Flags
The four global flags every Cannectors command accepts.
All four flags work on every command (validate, run, version),
though --dry-run is only meaningful on run.
--verbose
Print extra detail. On validate, that's the parsed pipeline
structure (module list, defaults inheritance, env-var positions). On
run, it's per-record trace lines as records move through the
filter chain.
cannectors run --verbose pipeline.yamlOutput:
· loading pipeline sync-orders v1.0.0
· defaults: timeoutMs=15000, onError=log, retry.maxAttempts=2
· input httpPolling GET https://source.example.com/api/orders
· record 1/48 → mapping (kept)
· record 1/48 → condition (status==paid: kept)
· …
✓ complete 47 records · 1.84sUseful when you need to know why the runtime made a particular
decision. Don't ship --verbose to production logs — it's noisy.
--quiet
Suppress informational logs. Warnings and errors still print.

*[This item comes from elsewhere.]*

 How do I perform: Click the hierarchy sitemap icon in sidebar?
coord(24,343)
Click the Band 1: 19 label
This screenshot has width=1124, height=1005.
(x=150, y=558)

cannectors validate --quiet pipeline.yaml && echo "ok"The exit code is still set correctly, so this is the right flag for CI gating: silence on success, errors on failure.
--log-file <path>
Write logs to a file instead of stdout. The file gets the same structured records that would have been printed; stdout stays clean.
cannectors run --log-file /var/log/cannectors/sync-orders.log pipeline.yamlThe log format is line-delimited JSON (one event per line). Pipe it into your log aggregator (Loki, Datadog, etc.) without further parsing.
--dry-run
run-only. Validates, fetches the input, runs every filter, then
prints what would have been sent to the output instead of sending it.
cannectors run --dry-run pipeline.yamlSee Dry-run mode for the full semantics.
Combining flags
Flags compose freely:
cannectors run --dry-run --verbose --log-file run.log pipeline.yamlThe order doesn't matter. The pipeline file argument can come anywhere (Cobra-style flag parsing).